Contact: Teri Frady
NOAA Fisheries Announces Reimbursement of Sector At-Sea Monitoring Costs
NOAA Fisheries today announced a plan to cover all at-sea monitoring costs for Northeast groundfish sector vessels in fishing year 2018. NOAA will also reimburse industry for more of their fishing year 2017 of at-sea monitoring expenses, using remaining prior year funds, bringing the total reimbursement for that year to approximately 85 percent.
At-sea monitors participate in a subset of sector trips, sufficient to estimate total catch of quota species kept and discarded.

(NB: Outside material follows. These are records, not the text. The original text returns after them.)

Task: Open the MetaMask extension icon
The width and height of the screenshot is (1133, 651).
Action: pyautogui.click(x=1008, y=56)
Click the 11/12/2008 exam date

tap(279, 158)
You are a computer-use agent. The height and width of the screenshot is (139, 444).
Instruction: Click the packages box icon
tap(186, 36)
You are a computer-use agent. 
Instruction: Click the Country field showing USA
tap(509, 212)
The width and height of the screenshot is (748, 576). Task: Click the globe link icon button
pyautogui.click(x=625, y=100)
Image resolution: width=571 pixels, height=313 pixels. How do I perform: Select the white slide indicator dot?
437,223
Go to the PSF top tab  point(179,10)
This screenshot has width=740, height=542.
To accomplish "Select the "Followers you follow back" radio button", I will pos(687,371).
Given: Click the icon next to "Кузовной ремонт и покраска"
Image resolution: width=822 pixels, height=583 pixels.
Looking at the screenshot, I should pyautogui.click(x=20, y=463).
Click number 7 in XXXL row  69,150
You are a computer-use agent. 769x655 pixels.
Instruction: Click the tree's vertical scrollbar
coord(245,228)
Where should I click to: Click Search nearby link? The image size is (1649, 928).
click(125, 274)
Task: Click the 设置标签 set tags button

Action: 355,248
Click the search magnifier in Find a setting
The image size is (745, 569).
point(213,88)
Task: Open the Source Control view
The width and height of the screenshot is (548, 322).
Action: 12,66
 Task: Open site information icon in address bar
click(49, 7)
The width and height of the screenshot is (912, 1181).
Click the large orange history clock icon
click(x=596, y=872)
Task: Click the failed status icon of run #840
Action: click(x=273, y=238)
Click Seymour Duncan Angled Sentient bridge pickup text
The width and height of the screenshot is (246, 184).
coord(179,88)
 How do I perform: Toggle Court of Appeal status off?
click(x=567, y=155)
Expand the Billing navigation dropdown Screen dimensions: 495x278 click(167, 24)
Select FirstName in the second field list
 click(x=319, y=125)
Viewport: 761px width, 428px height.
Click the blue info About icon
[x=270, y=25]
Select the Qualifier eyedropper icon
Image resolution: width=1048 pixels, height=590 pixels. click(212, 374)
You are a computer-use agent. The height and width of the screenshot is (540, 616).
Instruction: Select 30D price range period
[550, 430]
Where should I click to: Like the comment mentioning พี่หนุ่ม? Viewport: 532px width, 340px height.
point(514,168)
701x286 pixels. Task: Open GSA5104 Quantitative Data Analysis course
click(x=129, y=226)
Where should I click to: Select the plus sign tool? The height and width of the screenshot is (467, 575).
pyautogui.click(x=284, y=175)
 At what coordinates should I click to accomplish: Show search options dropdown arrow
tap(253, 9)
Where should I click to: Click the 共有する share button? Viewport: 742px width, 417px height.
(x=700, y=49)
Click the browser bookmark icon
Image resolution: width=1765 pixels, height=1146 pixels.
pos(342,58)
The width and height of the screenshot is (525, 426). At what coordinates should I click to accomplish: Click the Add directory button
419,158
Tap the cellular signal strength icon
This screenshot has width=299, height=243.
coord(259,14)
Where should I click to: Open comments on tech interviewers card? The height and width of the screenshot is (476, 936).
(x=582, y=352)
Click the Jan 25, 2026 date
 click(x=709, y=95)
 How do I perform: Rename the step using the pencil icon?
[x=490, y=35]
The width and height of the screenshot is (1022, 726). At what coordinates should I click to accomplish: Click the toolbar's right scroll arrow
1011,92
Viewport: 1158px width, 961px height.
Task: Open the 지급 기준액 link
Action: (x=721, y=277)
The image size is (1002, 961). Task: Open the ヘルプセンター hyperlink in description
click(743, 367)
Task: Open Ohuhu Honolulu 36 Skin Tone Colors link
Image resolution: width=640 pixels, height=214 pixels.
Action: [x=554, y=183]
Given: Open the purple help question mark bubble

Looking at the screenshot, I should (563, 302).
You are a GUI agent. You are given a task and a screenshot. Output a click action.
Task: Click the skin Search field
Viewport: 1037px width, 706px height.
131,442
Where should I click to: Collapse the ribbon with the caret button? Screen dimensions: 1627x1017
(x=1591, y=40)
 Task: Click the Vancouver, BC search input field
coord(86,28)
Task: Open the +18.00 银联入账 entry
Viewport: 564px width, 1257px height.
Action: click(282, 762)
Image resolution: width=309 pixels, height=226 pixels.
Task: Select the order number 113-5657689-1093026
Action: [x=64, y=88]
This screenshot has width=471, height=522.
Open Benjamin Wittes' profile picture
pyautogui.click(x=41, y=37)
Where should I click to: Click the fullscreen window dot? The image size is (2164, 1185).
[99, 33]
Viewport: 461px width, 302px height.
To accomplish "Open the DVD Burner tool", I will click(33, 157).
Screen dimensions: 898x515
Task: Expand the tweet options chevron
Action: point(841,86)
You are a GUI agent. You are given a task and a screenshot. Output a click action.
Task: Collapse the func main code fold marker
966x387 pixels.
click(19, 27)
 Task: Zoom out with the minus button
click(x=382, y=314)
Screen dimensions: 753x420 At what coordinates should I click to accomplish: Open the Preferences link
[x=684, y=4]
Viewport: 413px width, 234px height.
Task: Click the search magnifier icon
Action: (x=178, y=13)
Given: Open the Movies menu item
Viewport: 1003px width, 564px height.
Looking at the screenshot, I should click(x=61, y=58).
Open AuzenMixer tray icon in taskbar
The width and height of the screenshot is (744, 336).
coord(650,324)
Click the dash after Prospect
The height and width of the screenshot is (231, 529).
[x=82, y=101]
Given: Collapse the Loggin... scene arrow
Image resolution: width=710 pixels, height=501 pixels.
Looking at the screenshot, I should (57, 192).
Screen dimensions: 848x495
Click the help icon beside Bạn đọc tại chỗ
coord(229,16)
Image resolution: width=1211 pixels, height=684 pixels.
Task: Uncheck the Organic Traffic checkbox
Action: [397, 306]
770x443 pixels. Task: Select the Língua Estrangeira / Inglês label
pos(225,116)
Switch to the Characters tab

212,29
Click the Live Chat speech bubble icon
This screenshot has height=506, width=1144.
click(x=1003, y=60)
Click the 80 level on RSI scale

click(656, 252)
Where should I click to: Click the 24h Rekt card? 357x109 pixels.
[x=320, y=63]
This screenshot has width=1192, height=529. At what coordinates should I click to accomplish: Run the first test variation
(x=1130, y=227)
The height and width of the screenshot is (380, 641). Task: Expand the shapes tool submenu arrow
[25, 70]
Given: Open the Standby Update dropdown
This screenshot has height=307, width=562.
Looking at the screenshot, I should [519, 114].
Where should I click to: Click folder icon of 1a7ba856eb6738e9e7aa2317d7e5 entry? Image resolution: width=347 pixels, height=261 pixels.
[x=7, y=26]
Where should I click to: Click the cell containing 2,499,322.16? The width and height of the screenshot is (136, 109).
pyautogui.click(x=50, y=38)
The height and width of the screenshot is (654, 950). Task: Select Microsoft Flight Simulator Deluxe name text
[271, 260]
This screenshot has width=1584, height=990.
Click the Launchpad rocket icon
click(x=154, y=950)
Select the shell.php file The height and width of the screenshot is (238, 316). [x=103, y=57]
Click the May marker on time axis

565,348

At-sea monitoring helps groundfish sector vessels keep track of where they are in relation to their species-specific quotas during a year, and supports greater flexibility for sector vessels to fish.
“Effective at-sea monitoring is essential to the success and sustainability of this fishery,” said Jon Hare, Director of the Northeast Fisheries Science Center. “This $10.3 million increase from Congress for groundfish at-sea monitoring provides additional economic stability for the sector vessels.”
NOAA Fisheries will cover all costs for at-sea monitoring and data processing in Fishing Year 2018 (May 1, 2018, through April 30, 2019). Funds will also be used to support at-sea monitor training and equipment, to process samples, to continue development of electronic monitoring technologies that may the reduce cost of or improve at-sea monitoring in the future, and to cover agency costs for administering the program.
Any groundfish sector trip beginning on or after May 1, 2018, that was selected for at-sea monitoring coverage is eligible for reimbursement. Using existing funds, NOAA will also reimburse industry for an additional 25 percent of their at-sea monitoring costs in fishing year 2017, bringing the total reimbursement for that year to approximately 85 percent.
Since 2015, groundfish sectors have contracted directly with service providers for monitoring services. Sectors will use a program similar to past years to receive reimbursements for the cost of at-sea monitoring.